>> start EXCERPT TO READ
What other big ticket item will gold buy if and when SHTF?

More important...How do you plan to break your gold down into small change?


----------



## Emerald (Jun 14, 2010)

Me myself I am not gonna waste my time hoarding gold for after the SHTF world-I got some mean skills that will probably come in handy. Plus in my area-fishhook just might be worth more!
*BUT If I was gonna get some gold* I would try buying nice big link stamped necklace gold-just think you get the chain with the stamped type of gold it is on it and then take off and barter with individual links like they used to in the old days. The big heavy link chains of gold that are being found in shipwrecks off the Florida coast were not just for looking pretty they were used as currency- I'm sure that most folks who are gonna be into using gold as currency will have scales and be able to know how many links are worth how much. But if you have them made to order-get them to stamp each big link on the inside or keep the end with the stamp mark and then sell off the other end.


----------



## UncleJoe (Jan 11, 2009)

Emerald said:


> Me myself I am not gonna waste my time hoarding gold for after the SHTF world-I got some mean skills that will probably come in handy


:2thumb: :beercheer:


----------



## Diego2112 (Aug 18, 2010)

As far as bartering, I'm stocking up on ammo and tobacco, in addition to the fact that I'm a pretty decent hand at building houses/waterwheels, etc, and should be getting some "oldschool" smithing under my belt here SOON.

As far as GOLD coins, easy man, easy. Cut 'em into eight pieces of, ya know?  I KNEW I would have to bring this up one day, Pirates had the right idea, SCREW NINJAS! :2thumb:

But seriously, if you buy gold coins (I cannot say "gold coins" without thinking of SNLs Scrooge McDuck skit!), cut 'em into fractions for smaller purchases, or like Emerald said, get a necklace/chain/something.

Really though, in MY area, gold'll get you nowhere FAST. Yeah, it's got vaule right now, but really, when :shtf:, who wants MONEY? The preppers I know want food, ammo, and good old toby! The ONE prepper I DO know that's stocking precious metal is doing Silver Bullion coins. Cheaper than gold, and will be more effective in the long run for smaller purchases.


----------



## Jerry D Young (Jan 28, 2009)

I plan on using 1/10 ounce Gold Eagles for the medium stuff. In your example, with gold @ $4,000 per ounce that's about $400.00 dollars. If that isn't close enough, 1 ounce Silver Eagles (in your example $100.00). To break it down further, pre-1965 silver quarters for appx $18.00 (0.18oz) and then dimes (0.072oz)for appx $7.20 each.

Then, if I could get others to go with it, one dollar coins still a dollar. If not, some small things for the final small change, such as .22LR rounds, peppermint or butterscotch candies.

Just my thoughts on the matter.


----------



## Sourdough (May 22, 2010)

My property is full of GOLD, so if I need a set amount I just go rake it up, and leave the rest.


----------



## kyhoti (Nov 16, 2008)

Speaking of "making change" with PM's, is a small postal scale accurate enough to give good weights on Ag/Au? I have a crap-ton of marked sterling rings (.925) that weigh near two 25-cent pieces ( i used to wear alot of rings in my youth); would the .925 stamp be trusted for PM content (or the 14K on gold for that matter?) I liken it to the Viking money-jewelry commonly known as "hack-silver"; it's not the best way to have PMs, but it's what I already have.


----------
>> end EXCERPT TO READ
### WHAT IS EXPECTED
Can you copy, word for word, the part of the gold bartering thread that opens with the words containing "Then, if I could" and closes with "(May 22, 2010)"? The entries that follow come from a separate source and are unrelated to the gold bartering thread.
>> start SUPPLIED ENTRIES
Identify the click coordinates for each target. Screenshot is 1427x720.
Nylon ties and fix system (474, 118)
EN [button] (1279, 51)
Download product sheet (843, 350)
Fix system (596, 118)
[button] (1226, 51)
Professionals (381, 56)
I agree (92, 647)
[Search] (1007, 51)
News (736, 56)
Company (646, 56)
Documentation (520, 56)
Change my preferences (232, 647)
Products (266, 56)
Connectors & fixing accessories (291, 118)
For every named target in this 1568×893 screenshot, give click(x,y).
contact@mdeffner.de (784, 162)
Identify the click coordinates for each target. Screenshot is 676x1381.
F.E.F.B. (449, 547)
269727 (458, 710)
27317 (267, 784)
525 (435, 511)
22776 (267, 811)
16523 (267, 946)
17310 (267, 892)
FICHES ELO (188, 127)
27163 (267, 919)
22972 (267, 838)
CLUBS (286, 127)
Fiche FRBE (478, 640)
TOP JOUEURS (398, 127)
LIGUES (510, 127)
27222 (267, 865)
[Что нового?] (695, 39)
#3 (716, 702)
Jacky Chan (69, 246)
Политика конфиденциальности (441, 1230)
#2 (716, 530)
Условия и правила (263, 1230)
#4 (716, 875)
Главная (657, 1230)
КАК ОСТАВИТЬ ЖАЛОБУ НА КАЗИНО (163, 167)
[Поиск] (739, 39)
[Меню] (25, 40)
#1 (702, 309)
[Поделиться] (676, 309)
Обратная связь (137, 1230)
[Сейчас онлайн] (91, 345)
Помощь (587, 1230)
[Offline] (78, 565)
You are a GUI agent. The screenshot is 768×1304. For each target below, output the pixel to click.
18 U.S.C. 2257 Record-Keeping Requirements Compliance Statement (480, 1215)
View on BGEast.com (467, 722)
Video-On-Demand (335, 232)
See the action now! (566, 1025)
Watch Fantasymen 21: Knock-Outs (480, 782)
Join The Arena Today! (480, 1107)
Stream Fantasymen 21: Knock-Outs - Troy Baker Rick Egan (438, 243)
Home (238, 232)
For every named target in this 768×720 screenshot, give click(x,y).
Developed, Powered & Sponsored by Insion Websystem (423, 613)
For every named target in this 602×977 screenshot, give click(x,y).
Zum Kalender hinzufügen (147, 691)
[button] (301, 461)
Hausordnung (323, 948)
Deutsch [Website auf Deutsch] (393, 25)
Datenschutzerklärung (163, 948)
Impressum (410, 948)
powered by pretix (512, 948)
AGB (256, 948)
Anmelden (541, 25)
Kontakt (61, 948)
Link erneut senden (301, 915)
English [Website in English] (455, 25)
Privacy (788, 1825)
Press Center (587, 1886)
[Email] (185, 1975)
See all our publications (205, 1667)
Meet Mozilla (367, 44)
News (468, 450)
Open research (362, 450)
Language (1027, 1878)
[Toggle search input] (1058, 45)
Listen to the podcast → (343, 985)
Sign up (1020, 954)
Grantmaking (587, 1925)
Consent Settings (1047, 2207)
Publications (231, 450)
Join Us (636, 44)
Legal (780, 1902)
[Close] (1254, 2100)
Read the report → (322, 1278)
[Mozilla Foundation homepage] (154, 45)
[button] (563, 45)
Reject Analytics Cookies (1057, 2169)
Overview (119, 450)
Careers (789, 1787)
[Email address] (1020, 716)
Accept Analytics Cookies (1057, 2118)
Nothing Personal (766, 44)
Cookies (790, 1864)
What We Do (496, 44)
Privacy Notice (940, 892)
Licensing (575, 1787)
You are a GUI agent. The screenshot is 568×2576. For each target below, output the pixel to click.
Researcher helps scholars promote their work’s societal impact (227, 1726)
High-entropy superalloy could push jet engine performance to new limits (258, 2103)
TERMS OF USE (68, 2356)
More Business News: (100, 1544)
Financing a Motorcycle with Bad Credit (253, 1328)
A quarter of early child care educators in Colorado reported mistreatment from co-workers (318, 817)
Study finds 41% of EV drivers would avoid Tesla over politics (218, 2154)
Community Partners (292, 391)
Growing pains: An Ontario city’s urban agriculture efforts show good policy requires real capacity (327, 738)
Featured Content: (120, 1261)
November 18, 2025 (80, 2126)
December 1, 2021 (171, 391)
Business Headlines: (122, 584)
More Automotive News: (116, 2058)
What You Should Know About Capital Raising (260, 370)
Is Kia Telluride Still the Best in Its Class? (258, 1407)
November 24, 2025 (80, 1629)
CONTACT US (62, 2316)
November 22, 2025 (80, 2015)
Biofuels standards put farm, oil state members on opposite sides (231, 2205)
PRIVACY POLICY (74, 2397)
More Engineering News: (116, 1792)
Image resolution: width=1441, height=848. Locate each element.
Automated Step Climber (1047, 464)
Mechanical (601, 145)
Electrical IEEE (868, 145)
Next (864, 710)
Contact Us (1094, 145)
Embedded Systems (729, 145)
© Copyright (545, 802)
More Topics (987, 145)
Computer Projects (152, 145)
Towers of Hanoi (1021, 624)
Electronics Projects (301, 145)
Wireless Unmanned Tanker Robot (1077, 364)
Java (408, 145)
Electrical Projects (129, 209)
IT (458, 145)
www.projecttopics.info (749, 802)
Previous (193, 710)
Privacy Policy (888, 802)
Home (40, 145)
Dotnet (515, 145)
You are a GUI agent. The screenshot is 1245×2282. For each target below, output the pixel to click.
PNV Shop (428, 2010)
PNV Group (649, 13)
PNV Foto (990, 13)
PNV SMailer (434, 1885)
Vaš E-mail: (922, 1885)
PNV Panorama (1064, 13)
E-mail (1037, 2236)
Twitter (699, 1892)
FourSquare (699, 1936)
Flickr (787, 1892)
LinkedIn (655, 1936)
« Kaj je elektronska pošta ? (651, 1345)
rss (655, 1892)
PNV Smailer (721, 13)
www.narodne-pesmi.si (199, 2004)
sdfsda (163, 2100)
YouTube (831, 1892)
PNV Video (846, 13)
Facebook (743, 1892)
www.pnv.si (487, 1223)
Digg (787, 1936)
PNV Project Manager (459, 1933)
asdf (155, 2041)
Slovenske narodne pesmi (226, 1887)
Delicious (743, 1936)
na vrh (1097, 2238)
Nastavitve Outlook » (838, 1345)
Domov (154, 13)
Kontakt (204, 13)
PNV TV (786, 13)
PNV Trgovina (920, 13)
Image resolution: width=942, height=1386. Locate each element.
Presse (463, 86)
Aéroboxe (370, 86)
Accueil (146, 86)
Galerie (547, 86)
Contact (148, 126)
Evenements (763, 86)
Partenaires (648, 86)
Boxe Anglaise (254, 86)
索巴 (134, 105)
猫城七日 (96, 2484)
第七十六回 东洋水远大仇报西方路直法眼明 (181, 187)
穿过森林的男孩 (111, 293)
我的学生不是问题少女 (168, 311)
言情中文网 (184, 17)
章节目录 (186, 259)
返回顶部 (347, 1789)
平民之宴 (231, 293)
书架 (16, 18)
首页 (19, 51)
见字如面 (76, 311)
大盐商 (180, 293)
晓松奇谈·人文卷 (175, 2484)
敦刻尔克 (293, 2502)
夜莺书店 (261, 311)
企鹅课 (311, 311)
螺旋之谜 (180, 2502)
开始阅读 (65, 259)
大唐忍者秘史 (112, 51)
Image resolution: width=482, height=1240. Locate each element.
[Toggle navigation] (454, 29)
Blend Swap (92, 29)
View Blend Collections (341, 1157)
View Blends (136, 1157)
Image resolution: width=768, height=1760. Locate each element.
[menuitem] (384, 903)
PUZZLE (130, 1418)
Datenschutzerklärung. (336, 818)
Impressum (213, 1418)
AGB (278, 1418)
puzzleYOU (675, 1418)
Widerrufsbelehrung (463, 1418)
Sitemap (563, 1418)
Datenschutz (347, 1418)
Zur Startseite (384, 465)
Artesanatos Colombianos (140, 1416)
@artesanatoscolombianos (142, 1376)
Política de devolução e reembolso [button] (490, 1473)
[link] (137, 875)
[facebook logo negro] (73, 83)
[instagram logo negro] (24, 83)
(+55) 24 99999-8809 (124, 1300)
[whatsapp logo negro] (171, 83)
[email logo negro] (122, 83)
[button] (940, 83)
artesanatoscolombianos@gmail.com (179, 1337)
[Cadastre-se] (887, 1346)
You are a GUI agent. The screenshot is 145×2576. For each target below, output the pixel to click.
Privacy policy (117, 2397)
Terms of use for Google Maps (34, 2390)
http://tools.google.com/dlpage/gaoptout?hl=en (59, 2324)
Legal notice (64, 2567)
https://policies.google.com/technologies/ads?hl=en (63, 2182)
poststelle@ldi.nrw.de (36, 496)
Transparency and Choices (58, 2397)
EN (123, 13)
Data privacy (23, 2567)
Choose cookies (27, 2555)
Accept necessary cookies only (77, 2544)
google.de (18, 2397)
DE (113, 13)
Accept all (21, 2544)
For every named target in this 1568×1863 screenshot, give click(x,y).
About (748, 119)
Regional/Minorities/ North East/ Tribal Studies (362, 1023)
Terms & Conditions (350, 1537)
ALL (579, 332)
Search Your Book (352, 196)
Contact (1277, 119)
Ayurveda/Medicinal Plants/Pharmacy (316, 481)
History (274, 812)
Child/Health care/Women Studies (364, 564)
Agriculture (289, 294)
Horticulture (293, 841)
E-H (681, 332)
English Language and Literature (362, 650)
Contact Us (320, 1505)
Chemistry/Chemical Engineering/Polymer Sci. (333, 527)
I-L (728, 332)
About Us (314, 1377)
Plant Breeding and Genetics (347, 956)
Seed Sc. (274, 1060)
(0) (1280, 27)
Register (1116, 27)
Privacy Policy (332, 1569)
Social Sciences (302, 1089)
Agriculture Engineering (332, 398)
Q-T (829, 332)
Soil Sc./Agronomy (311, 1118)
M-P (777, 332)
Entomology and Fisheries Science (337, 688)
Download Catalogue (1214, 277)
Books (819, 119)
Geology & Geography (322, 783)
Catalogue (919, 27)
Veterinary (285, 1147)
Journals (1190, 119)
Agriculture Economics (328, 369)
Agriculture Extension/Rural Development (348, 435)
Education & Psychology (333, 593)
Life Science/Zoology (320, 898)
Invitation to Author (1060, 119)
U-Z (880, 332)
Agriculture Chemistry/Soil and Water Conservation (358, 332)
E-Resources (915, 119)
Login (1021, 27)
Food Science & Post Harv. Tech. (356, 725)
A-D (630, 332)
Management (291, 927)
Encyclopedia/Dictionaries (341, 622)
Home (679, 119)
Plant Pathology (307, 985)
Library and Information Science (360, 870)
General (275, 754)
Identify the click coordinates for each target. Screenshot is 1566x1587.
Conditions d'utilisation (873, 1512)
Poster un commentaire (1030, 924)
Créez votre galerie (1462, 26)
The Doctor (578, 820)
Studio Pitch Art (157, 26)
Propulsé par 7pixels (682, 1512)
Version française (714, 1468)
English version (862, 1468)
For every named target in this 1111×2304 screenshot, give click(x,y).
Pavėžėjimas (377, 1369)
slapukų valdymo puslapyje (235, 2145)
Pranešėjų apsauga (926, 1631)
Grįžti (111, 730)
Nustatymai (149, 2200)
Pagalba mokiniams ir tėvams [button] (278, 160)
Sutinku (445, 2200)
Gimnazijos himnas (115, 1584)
>> end SUPPLIED ENTRIES
### CORRECT OUTPUT
Then, if I could get others to go with it, one dollar coins still a dollar. If not, some small things for the final small change, such as .22LR rounds, peppermint or butterscotch candies.

Just my thoughts on the matter.


----------



## Sourdough (May 22, 2010)